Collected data

--- START ---

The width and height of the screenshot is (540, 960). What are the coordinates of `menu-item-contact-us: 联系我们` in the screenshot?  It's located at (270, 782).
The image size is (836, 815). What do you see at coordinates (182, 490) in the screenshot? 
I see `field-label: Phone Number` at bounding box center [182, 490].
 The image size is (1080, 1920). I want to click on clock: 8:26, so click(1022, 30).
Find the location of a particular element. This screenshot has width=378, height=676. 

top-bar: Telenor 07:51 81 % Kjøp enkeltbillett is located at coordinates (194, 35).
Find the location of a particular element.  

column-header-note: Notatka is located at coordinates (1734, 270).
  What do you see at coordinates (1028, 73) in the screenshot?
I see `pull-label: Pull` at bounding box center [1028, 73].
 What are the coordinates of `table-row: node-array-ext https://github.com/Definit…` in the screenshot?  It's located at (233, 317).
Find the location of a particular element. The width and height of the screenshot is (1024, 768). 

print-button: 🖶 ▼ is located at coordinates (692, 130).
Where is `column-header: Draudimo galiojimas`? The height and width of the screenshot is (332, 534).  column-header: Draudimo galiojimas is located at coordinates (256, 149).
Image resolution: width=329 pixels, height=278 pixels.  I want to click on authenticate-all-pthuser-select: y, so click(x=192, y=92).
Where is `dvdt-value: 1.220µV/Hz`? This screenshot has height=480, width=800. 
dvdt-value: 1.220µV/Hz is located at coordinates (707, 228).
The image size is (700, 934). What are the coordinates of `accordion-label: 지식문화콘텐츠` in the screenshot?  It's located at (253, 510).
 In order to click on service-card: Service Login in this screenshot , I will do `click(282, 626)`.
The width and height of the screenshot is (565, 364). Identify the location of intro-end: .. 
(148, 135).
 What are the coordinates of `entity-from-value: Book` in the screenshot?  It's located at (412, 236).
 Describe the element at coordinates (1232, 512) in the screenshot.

--- END ---

[Job] Output every one of the entries above, unchanged, from start to finish.

[Written solution]
The width and height of the screenshot is (540, 960). What are the coordinates of `menu-item-contact-us: 联系我们` in the screenshot?  It's located at (270, 782).
The image size is (836, 815). What do you see at coordinates (182, 490) in the screenshot? 
I see `field-label: Phone Number` at bounding box center [182, 490].
 The image size is (1080, 1920). I want to click on clock: 8:26, so click(1022, 30).
Find the location of a particular element. This screenshot has width=378, height=676. 

top-bar: Telenor 07:51 81 % Kjøp enkeltbillett is located at coordinates (194, 35).
Find the location of a particular element.  

column-header-note: Notatka is located at coordinates (1734, 270).
  What do you see at coordinates (1028, 73) in the screenshot?
I see `pull-label: Pull` at bounding box center [1028, 73].
 What are the coordinates of `table-row: node-array-ext https://github.com/Definit…` in the screenshot?  It's located at (233, 317).
Find the location of a particular element. The width and height of the screenshot is (1024, 768). 

print-button: 🖶 ▼ is located at coordinates (692, 130).
Where is `column-header: Draudimo galiojimas`? The height and width of the screenshot is (332, 534).  column-header: Draudimo galiojimas is located at coordinates (256, 149).
Image resolution: width=329 pixels, height=278 pixels.  I want to click on authenticate-all-pthuser-select: y, so click(x=192, y=92).
Where is `dvdt-value: 1.220µV/Hz`? This screenshot has height=480, width=800. 
dvdt-value: 1.220µV/Hz is located at coordinates (707, 228).
The image size is (700, 934). What are the coordinates of `accordion-label: 지식문화콘텐츠` in the screenshot?  It's located at (253, 510).
 In order to click on service-card: Service Login in this screenshot , I will do `click(282, 626)`.
The width and height of the screenshot is (565, 364). Identify the location of intro-end: .. 
(148, 135).
 What are the coordinates of `entity-from-value: Book` in the screenshot?  It's located at (412, 236).
 Describe the element at coordinates (1232, 512) in the screenshot.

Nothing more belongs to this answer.